Of the seven young patients, there is no better example of what C.O.R. can do than Tran Huu Nhon. When the car in which he was riding triggered a mine, Nhon, 14, was maimed by metal shards and searing gasoline. It took two days to reach Nhi Dong Children's Hospital in Saigon, and infection had spread across the burned one-third of his body. Skin grafts failed and Nhon's right hand was amputated, a typical last resort in Viet Nam. The raw burns on his head, arms and legs wept precious protein fluids he could not spare, a virus infection boiled up in one knee, and malnutrition took its toll for eight months as his condition worsened.
At Mount Zion Hospital, he is still a human disaster, his knee the size of a grapefruit in his frail, pipestem leg.

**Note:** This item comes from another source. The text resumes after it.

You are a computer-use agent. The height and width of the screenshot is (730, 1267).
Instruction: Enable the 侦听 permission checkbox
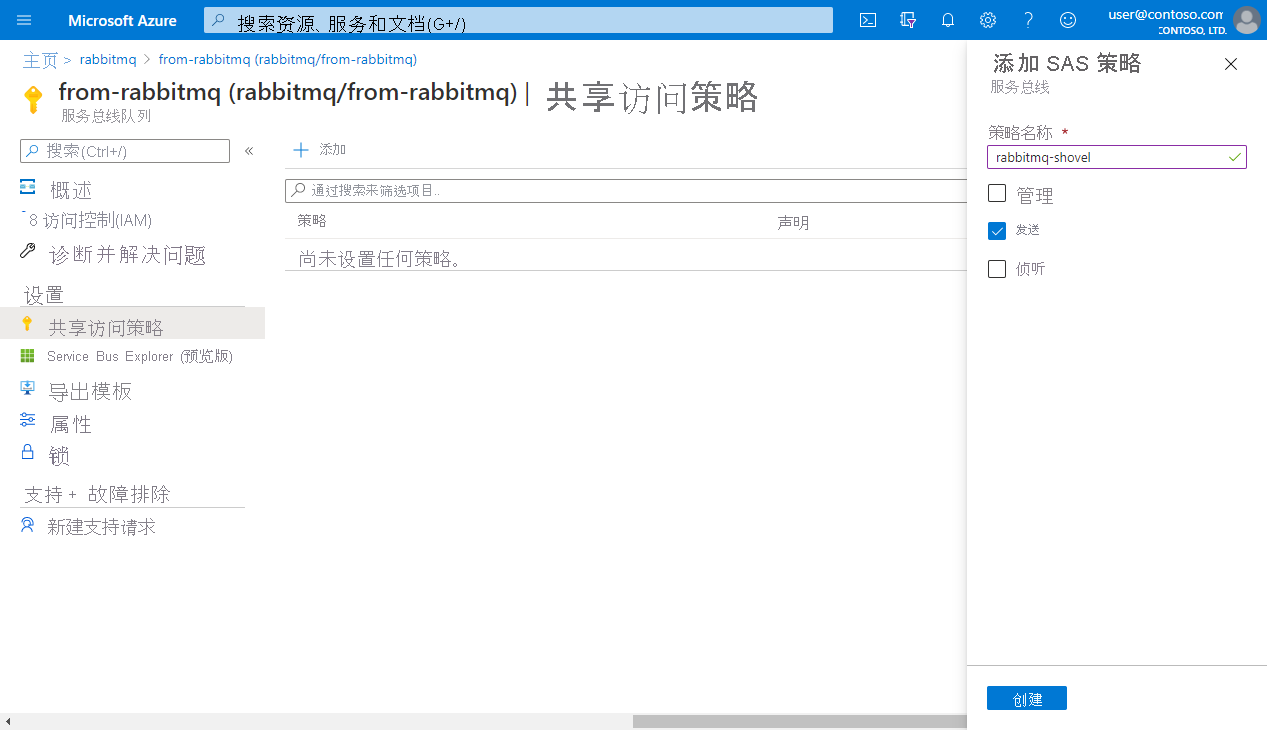tap(997, 268)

He weighs only 48 Ibs., but has gained 10% more body weight in eight weeks at Mount Zion. His malnutrition is halted, the infection in his burns gone. Carefully engineered blood transfusions preceded a new round of skin grafts, this time successful. The virus-plagued knee cartilage is destroyed, but the joint will be fused; some day, Tran Huu Nhon will walk again in Viet Nam.
Teddy Bears & TV. Nonmedical problems are being solved along with the medical ones. Despite dire predictions, the major culture shock was not to the youngsters but to preconceived U.S. notions. The Vietnamese waifs have blossomed in the U.S., lapping up ice cream, ham and eggs and "everything but the trays," mastering checkers and pool, staking claims to Teddy bears and crashing through the language barrier to become avid television fans. Despite this initial success, C.O.R. is not planning to increase the seven-child trickle to anything approaching a flood. For the future, the committee envisions the selection of no more than 30 new patients per month.
*Help for Vietnamese at home was promised last week in Washington; come next June, a U.S. medical professor will set up a plastic-surgery teaching program at the University of Saigon Medical School.